2015 GSA Annual Meeting in Baltimore, Maryland, USA (1-4 November 2015)

Paper No. 158-2
Presentation Time: 1:45 PM

DESCRIPTION, ANALOGY, SYMBOLISM, FAITH. JESUIT SCIENCE AND ICONOGRAPHY IN THE EARLY MODERN DEBATE ON THE ORIGIN OF SPRINGS


LUZZINI, Francesco, University Libraries, University of Oklahoma, 401 West Brooks Street, Norman, OK 73019, fluzzini@ou.edu

Among the many issues that charmed the Republic of Letters in the early modern period, the passionate and controversial debate on the origin of springs and on the hydrologic cycle did not escape the inquisitive eye of Jesuit scholars. Not a few members of this complex and heterogeneous order devoted great attention to this topic, in a titanic effort to harmonize Catholic orthodoxy, experimentalism, field research, philosophical traditions such as Aristotelianism, Neoplatonism and Hermeticism, and new doctrines – as, for example, Cartesianism.
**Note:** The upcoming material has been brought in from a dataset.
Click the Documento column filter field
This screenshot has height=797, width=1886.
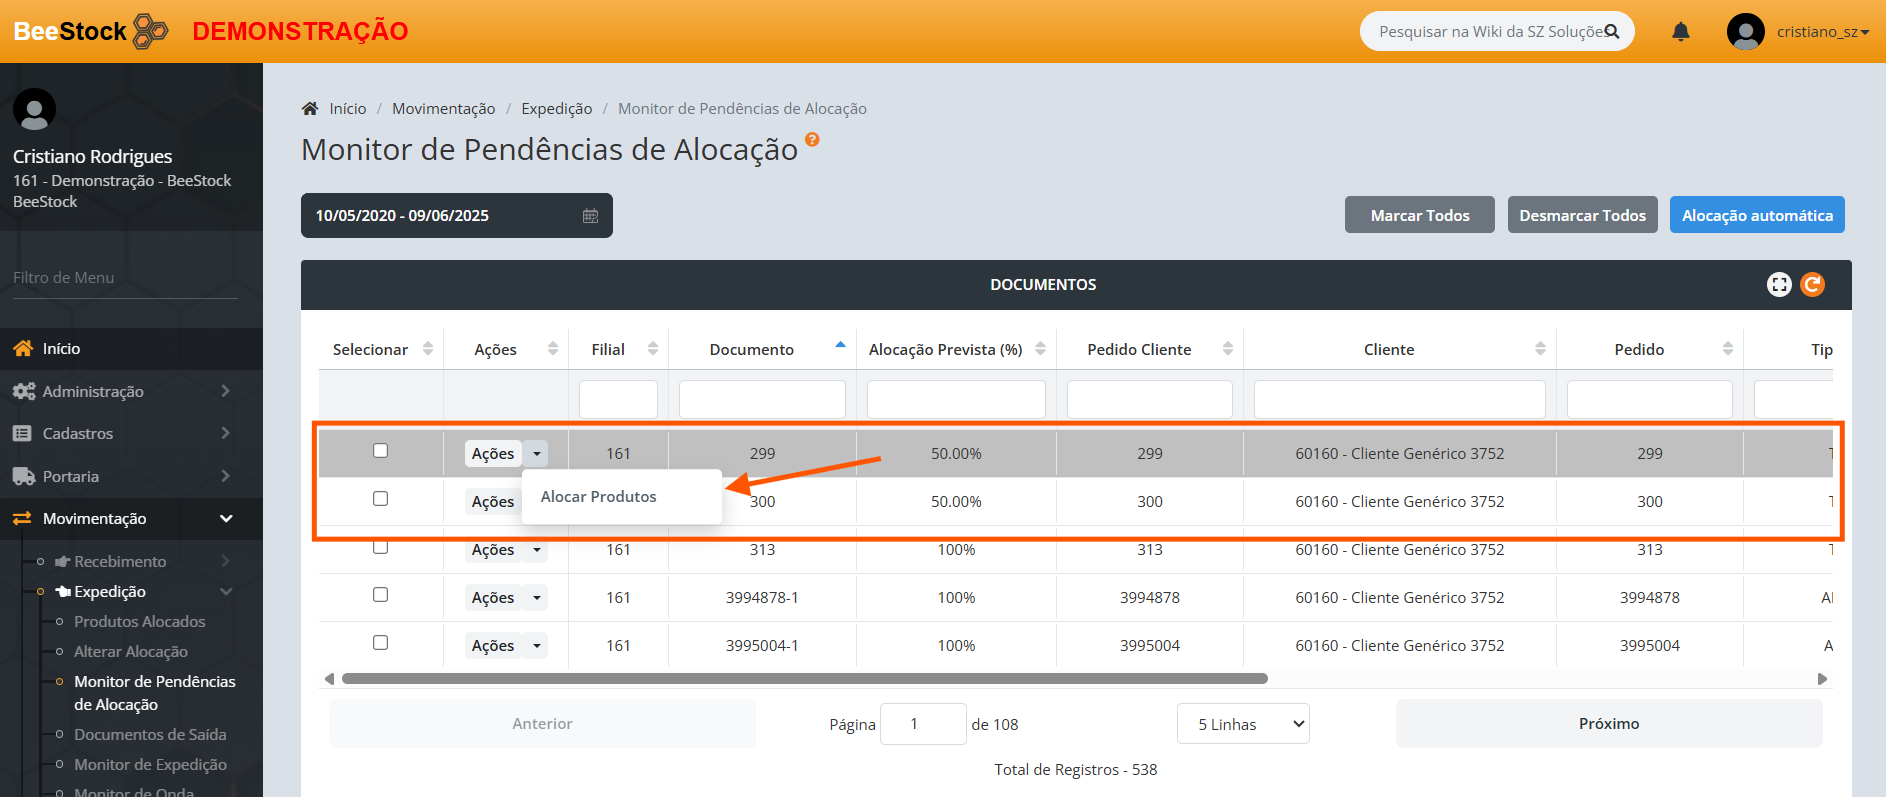[761, 399]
These attempts, though carried out within the rigorous theoretical framework imposed by the Counter-Reformation (a framework whose boundaries were unavoidably and frequently stretched to their limits), resulted in significant and peculiar outcomes, giving rise to a number of elaborate interpretations of hydrogeological phenomena that could not be ignored by natural philosophers all over Europe. Several theories advanced by Jesuit scholars contributed to shape the debate on the origin of fresh water: and in doing so, a crucial role was played by iconography. In profusely and splendidly illustrated treatises such as Mario Bettini’s Apiaria universae philosophiae mathematicae (1642), Athanasius Kircher’s Iter extaticum coeleste (1660) and Mundus Subterraneus (1664-1665), Gaspar Schott’s Anatomia physico-hydrostatica fontium ac fluminum (1660), and other works, the descriptive and metaphorical use of images proved to be a fundamental tool to support the authors’ efforts to reconcile faith with facts and to spread their theories. It was also thanks to the evocative power of these images that a number of Jesuit scholars were able to increase the influence of their refined theoretical models among the Republic of Letters, interacting – not without struggle and fierce disputes, of course – with the supporters of the new experimental method; and providing a significant contribution, rather than an antithetical and obsolete point of view, to the comprehension of the water cycle.